Raman Spectroscopy–Based Modelling of Immune Cell Infiltration In Prostate Cancer Treated with HDR Brachytherapy
Abstract
Purpose
To quantify treatment-associated immune density changes in prostate cancer following HDR brachytherapy, and to determine whether Raman spectroscopic signatures of tissue biochemistry may serve as potential biomarkers of immune response.
Methods
Immunohistochemistry and Raman spectroscopy were employed to measure immune cell densities and tissue biochemical signatures within needle-core biopsies obtained from patients undergoing curative HDR brachytherapy of prostate adenocarcinoma. Biopsies were collected before the first fraction and again two weeks later, before the second fraction was administered, representing baseline and post-radiation timepoints (0 Gy and 13 Gy, respectively).

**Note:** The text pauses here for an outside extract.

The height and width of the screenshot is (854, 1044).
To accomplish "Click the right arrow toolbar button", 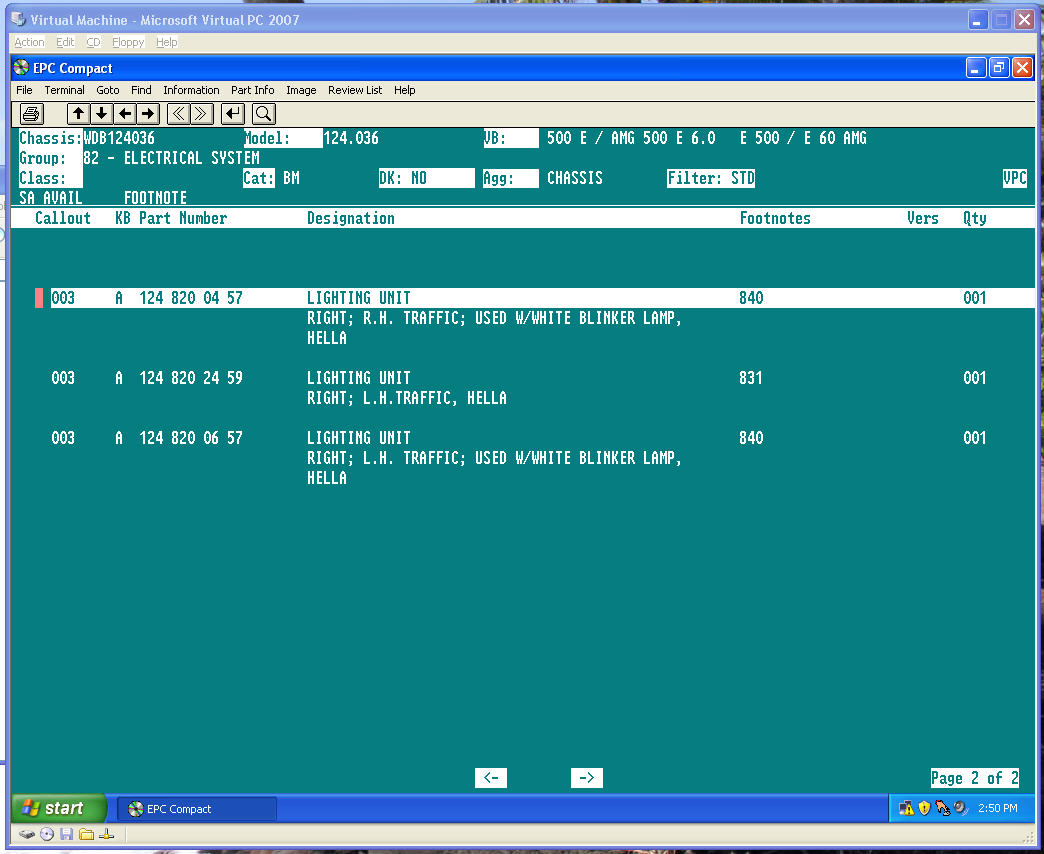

Using in-house developed algorithms, Raman spectra were decomposed into weighted scores reflecting the relative abundance of known biochemical constituents. These biochemical scores were correlated with immune cell counts in adjacent tissue cross-sections. Additionally, combined biochemical and immune data were used to generate predictive models of patient-level inflammatory immune cell densities, including macrophages (CD68+), total T cells (CD3+), and cytotoxic T cells (CD3+CD8+).
Results
Quantitative analysis of immune cell densities demonstrated a two-fold increase in macrophage (CD68+) density and a 1.5-fold decrease in cytotoxic T cell (CD3+CD8+) density two weeks following the first fraction of HDR brachytherapy. Among the predictive approaches evaluated, gradient-boosted tree models achieved the highest performance in estimating overall immune infiltration (CD3+ and CD68+), with a root-mean-squared error of 163 cells/mm² and an R² of 0.65. Biochemical scores assigned to glycerol, citric acid, and DNA ranked among the strongest contributors to model performance, as measured by feature-importance metrics.
Conclusion
These findings suggest that Raman spectroscopic profiling of tissue biochemistry may provide insight into the biochemical processes associated with immune cell infiltration. By integrating Raman spectroscopy with immunohistochemical analysis, this work highlights the potential for developing tissue-based biomarkers of baseline and radiation-induced immune infiltration in prostate cancer.